A partir desses dados e das pesquisas atuais, os pesquisadores falam muito sobre a Teoria da Verdade Padrão.
A Teoria da Verdade Padrão demonstra que há métodos para considerar a mentira e métodos para avaliar a possibilidade de engano, utilizando-se do comportamento do indivíduo, aliado com o conteúdo da sua comunicação, como os motivos pelo quais pode estar mentindo e as evidencias sobre o que o mesmo está alegando, que podem suscitar desconfianças.
Porém, o TDP, sugere que julgamentos baseados na observação comportamental têm menos probabilidade de serem precisos do que aqueles baseados no conteúdo da comunicação, motivos, evidências e confissões.
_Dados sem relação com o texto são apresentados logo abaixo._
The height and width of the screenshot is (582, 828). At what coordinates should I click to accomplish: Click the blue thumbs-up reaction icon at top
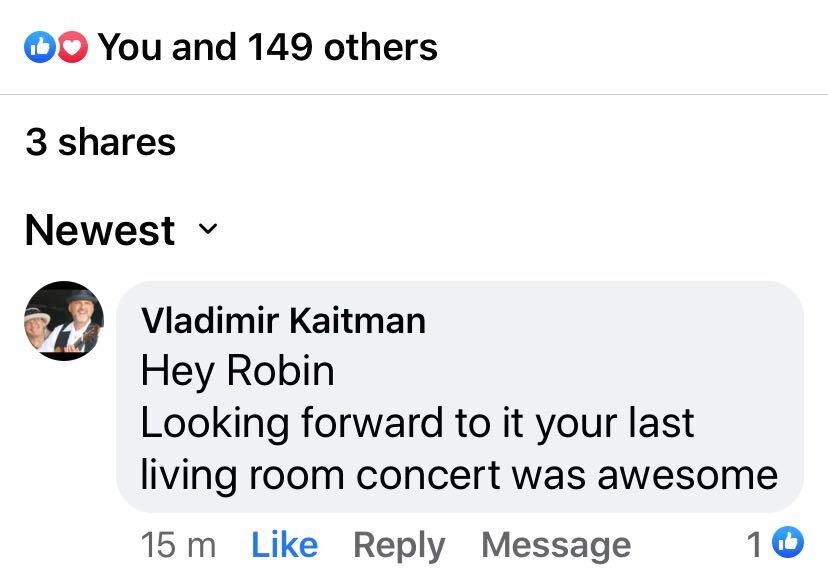(x=40, y=47)
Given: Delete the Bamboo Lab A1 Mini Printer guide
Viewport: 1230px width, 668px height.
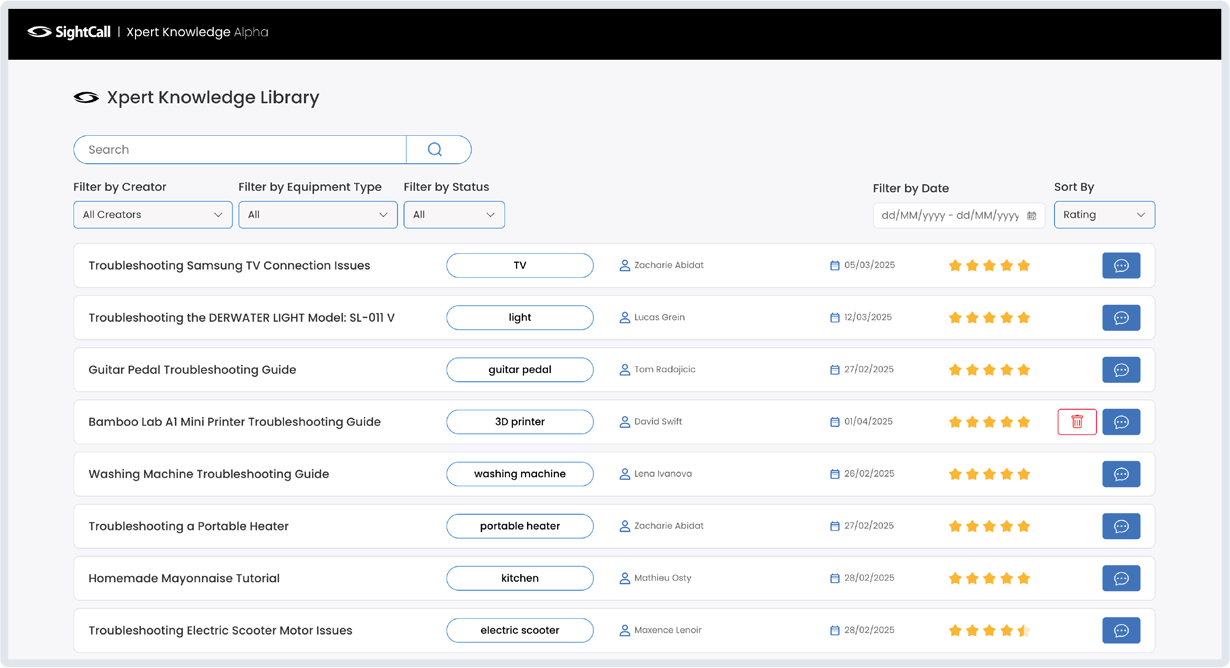Looking at the screenshot, I should 1077,422.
Sendo o ideal uma união das duas formas de analisar uma mentira ou verdade.
Falando de um dos meios de detecção mais famosos, o teste de polígrafo que é muito utilizado com criminosos sexuais após a sua condenação, chamado de PCSOT, que já é utilizado comumente nos Estados Unidos, onde mais de 80% dos programas de tratamento para agressores sexuais já utilizam a pratica desde 2010.
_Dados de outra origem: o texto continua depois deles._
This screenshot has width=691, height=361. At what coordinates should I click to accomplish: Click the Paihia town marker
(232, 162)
Na Inglaterra e no País de Gales, o teste do polígrafo se tornou obrigatório para os criminosos sexuais a partir de 2014.
Já em locais como o Canada, a utilização do polígrafo cai para 10% dos programas de tratamento e na Rússia não há a utilização do polígrafo em seus programas, assim como no Brasil que não faz uso da pratica.
Mas então, a que conclusão podemos chegar ao analisar os dados expostos nesse texto?
Os meios modernos de detecção de mentira registram apenas mudanças corporais, e a interpretação humana de seus resultados é necessária para qualquer decisão sobre o tema.
Nenhuma ferramenta de aprendizado de máquina (pelo menos no momento) pode de forma independente dar a palavra final em uma análise de mentiras, pois as a experiência da máquina ainda são reduzidas a variáveis e um algoritmo treinado para detectar padrões ou semelhanças com base em probabilidades.
Com isso, ter máquinas a disposição da justiça para detecção de mentiras representa a busca humana pela certeza, para que funcione como um mecanismo de prevenção dando maior segurança para as pessoas, visto que a sociedade se demonstra constantemente preocupada com o cometimento de crimes, e sua responsabilização.
O detector de mentiras continuará a ser utilizado devido a crença sobre sua eficácia, mesmo sem a total comprovação, o que ainda mantém restrito o método de detecção de mentira em algumas áreas, as quais ainda se mostram carentes de um desenvolvimento maior sobre o tema, a partir de uma estrutura voltada a validade científica da detecção, baseados na ética e nas leis.
Podemos concluir então que os mecanismos de detecção de mentiras são úteis até certo ponto, e devem ser usados na busca por responsabilização de crimes e eventuais condutas ilegais, porém, não podem ser objetos que tem suas decisões levadas como incontroversas.
É necessário que esses métodos tenham o auxílio de seres humanos que entendam sobre o comportamento humano e que em conjunto aos métodos de detecção possam criar narrativas que levem a maior efetivação da justiça
Precisamos lembrar que as máquinas são apenas isso – máquinas – (até quando? Não sabemos) e não podem tomar as decisões que em nossos sistemas jurídicos deveriam ser reservadas para o julgamento humano.